If 2014 was the year content became the connective thread for all marketing, 2015 is poised to be the year that brands actually understand their audiences, and finally prove return on investment. As we enter 2015 in a more mature industry (58% of B2B marketers plan to increase their content marketing budget over the next 12 months), marketers will now focus on measuring their efforts with each individual consumer.
In order to prove ROI, marketers will need to shift from focusing on page views, to focusing on individuals. Brands will need to own long-term relationships with their audience, instead of creating a fleeting interaction. 2015 will be the year of ROI, but also the year that the power shifts, once and for all, to the consumer as people decide what content to engage with and share. Brands need to meet them at the right place with the right content, and should take note while there is still time to strategize.
1. Marketing will become people-focused
In 2015, marketers will gain a deeper understanding of their brand’s audience — going beyond traditional demographics and segmentation to focus on individual people’s interests and preferences. 2015 will be all about creating and delivering the right content, for the right person, at the right time, every time.
2. Big brands will focus intently on content governance
With so much content being created for so many channels, across markets for leading global brands, governance and compliance will become a greater priority and focus.

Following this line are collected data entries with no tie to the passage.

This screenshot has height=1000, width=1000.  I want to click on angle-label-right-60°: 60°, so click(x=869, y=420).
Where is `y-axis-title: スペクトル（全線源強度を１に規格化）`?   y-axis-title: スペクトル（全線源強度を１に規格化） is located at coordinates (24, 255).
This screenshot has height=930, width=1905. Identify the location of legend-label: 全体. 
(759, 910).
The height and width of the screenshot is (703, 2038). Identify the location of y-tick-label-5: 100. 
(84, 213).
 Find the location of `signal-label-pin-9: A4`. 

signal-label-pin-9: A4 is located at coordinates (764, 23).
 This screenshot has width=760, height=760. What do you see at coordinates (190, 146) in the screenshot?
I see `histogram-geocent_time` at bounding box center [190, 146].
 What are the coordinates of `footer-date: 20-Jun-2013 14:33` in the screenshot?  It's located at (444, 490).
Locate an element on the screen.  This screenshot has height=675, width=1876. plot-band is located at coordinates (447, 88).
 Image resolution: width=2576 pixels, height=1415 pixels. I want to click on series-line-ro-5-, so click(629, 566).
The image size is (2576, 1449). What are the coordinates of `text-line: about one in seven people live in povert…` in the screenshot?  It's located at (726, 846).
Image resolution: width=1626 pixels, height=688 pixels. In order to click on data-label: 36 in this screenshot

If 2014 was all about creating content at scale, 2015 will see a marked intolerance for mistakes when it comes to content that is off-color or entering a gray area when it comes to compliance. This will particularly be true in industries like insurance and finance.
3. Feeds will force brands to invest in owned versus social
The words “social” and “mobile” were used over and over in 2014. 2015 will see the rise of more owned and offline channels. Brands will rebel against social algorithms continuing to push branded content from organic to paid, and instead, build off-platform content experiences and owned channels to grow their audience on their own terms.
4. Big brands and tech companies will battle over journalists
Journalists will be in high demand as big brands hunt for content editors, and tech platforms from Google to Twitter build out their own content marketing opportunities. You’ll be seeing a lot more requests for “data journalists” and “corporate storytellers” on LinkedIn, and may find yourself seeking out that talent as well.
5. Marketers will become growth engines for their businesses
Now that content marketing has proven it can drive engagement and audience growth, marketers will need to prove how they are increasing revenue. In the new year, marketers will be able to grow their businesses through content, and prove it. They will need to tie value to their content marketing strategy, and prove that the relationships they’re building add revenue over time.
6. The path to millennials will be individualism
Millennials are the independent generation; a generation of wolves, not sheep. Despite popular stereotypes of all millennials being lumped into a single demographic, in 2015, marketers will embrace their individuality. Marketers will start tailoring content to individual cultural interests, location, price ranges and more. This approach will be the only path for marketers to inspire true brand loyalty.
7. Content marketing providers will focus on solutions partners
As content marketing continues to become further aligned with business goals, market integrations will become invaluable. Brands will demand seamless solutions that make it frictionless to connect their content marketing efforts with their CRMs and ESPs. Technology providers will grow their partner ecosystem with exclusive contracts and look for new integration opportunities that will benefit clients.
8. Market consolidation will expand into content marketing
With major acquisitions in the marketing automation industry such as Responsys and Silverpop over the past year, market consolidation doesn’t look to be slowing down. Will content marketing platforms be the next targets for these legacy players looking to build out cross-channel solutions? Maybe. As workflow and editorial calendar products become standard and commoditized, and every content marketing platform starts to look the same, some smaller players in the space may get snatched up. As social and content platforms begin competing as well and marketplace confusion rises, real technology innovation will set apart the leaders and laggards as acquiring companies assess who could be additive or transformative in the long run.
9. Video will play a larger role in content strategy
With more social platforms adopting video and the need for engaging, user-generated content ever-increasing, brands will leverage platforms such as Vine and YouTube more to quickly create video content to reach their audiences in real-time.
10. Content exchanges will become a top priority
Again with so much content being created, global (as well as national) brands will need to create content exchanges. These aren't the digital asset management solutions of yesterday, but centralized platforms where brands can create, collaborate, share and publish content at scale. With these exchanges, marketers will finally be able to measure what content is performing and why.